**Problem description:** Keep each line of the material that includes "will", and leave out the rest.

▬▬▬

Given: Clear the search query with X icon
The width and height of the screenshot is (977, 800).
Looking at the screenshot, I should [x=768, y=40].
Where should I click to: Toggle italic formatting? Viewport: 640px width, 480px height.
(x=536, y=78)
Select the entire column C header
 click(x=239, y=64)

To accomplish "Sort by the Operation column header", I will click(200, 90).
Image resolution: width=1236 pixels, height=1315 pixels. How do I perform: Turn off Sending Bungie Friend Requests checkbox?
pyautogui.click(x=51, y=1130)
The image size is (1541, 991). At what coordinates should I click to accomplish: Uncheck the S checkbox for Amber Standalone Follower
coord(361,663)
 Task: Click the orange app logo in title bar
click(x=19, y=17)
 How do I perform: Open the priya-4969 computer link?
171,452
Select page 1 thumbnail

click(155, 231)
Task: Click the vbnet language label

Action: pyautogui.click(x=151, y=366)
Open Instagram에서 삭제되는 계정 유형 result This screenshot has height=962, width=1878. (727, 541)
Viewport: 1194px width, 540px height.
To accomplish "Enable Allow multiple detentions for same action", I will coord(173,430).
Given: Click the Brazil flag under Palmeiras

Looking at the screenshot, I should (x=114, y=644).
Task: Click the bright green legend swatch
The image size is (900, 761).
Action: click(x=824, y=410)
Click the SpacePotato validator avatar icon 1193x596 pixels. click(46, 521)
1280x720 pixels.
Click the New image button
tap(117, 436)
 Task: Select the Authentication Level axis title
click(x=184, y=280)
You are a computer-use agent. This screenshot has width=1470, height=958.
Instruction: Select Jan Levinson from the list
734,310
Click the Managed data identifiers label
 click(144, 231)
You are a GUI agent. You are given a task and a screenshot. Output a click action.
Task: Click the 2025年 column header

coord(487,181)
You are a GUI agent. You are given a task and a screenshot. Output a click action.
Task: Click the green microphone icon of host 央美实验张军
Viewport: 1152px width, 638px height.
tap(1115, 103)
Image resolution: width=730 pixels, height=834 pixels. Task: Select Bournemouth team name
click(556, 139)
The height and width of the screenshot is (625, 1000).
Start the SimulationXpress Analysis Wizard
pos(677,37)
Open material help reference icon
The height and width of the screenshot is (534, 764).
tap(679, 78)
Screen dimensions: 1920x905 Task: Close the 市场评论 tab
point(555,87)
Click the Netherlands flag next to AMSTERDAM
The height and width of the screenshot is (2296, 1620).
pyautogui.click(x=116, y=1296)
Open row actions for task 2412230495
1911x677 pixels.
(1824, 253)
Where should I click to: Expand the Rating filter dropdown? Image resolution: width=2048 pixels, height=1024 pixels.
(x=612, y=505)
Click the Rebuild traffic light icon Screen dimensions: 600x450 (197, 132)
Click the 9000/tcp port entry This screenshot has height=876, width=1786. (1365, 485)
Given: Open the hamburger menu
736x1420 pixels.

▬▬▬

**Response below:**
To accomplish "Sort by the Operation column header", I will click(200, 90).
To accomplish "Enable Allow multiple detentions for same action", I will coord(173,430).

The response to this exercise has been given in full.